‘300 million’ deaths likely if we ignore antibiotic resistance - former Belgian PM

By Oscar Rousseau contact

- Last updated on GMT

Experts warn of an antibiotics apocalypse -  when drugs cannot save us dying from bacterial infection
Experts warn of an antibiotics apocalypse - when drugs cannot save us dying from bacterial infection

Related tags: Bacteria, Antibiotic resistance

Failure to address antimicrobial resistance (AMR) could destabilise the global economy and lead to millions of deaths, the former Prime Minister of Belgium said in a letter to this site.

Mark Eyskens, formerly Prime Minister of Belgium in 1981 and now chairman of The Public Advice International Foundation, has called for a cut in meat consumption and a tax on antibiotics to curtail AMR.

In a letter to this site, Eyskens said action on AMR​ should be taken immmediately, calling for a revision of the EU’s action plan on the threat of a so-called antibiotics apocalypse​ – a time when medication can no longer stop us dying from bacterial infection.

Eyskens called the EU policy “substantially weaker​” than the proposals sent out in an EU report from 1999.

Academic journal Science​, published on 29 September 2017, suggested practical, science-backed policies that could “effectively reduce the overuse of antibiotics​”, Eyskens said.

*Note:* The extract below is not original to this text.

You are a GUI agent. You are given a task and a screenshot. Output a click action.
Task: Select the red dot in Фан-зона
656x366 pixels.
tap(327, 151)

If adopted, the policies could reduce antibiotic use in animals by 80%. Failure to do so could see livestock antibiotic use rise twofold by 2030.

Eyskens’ AMR reduction policy demands rest on three pillars: regulation to cap the volume of antibiotic use to 50 milligrams per PCU (population correction unit) per year; a reduction in global meat consumption; and a 50% tax on top of the price for veterinary drugs to discourage usage.

Should some of the world’s leading powers, including the EU, the US, Canada and China, commit to capping usage, the projected 180,000-plus tonnes of antibiotics set to be consumed by 2030 could be cut by 60%, he said.

If a user fee were introduced on top of regular antibiotic prices, this could generate up to $4.6bn.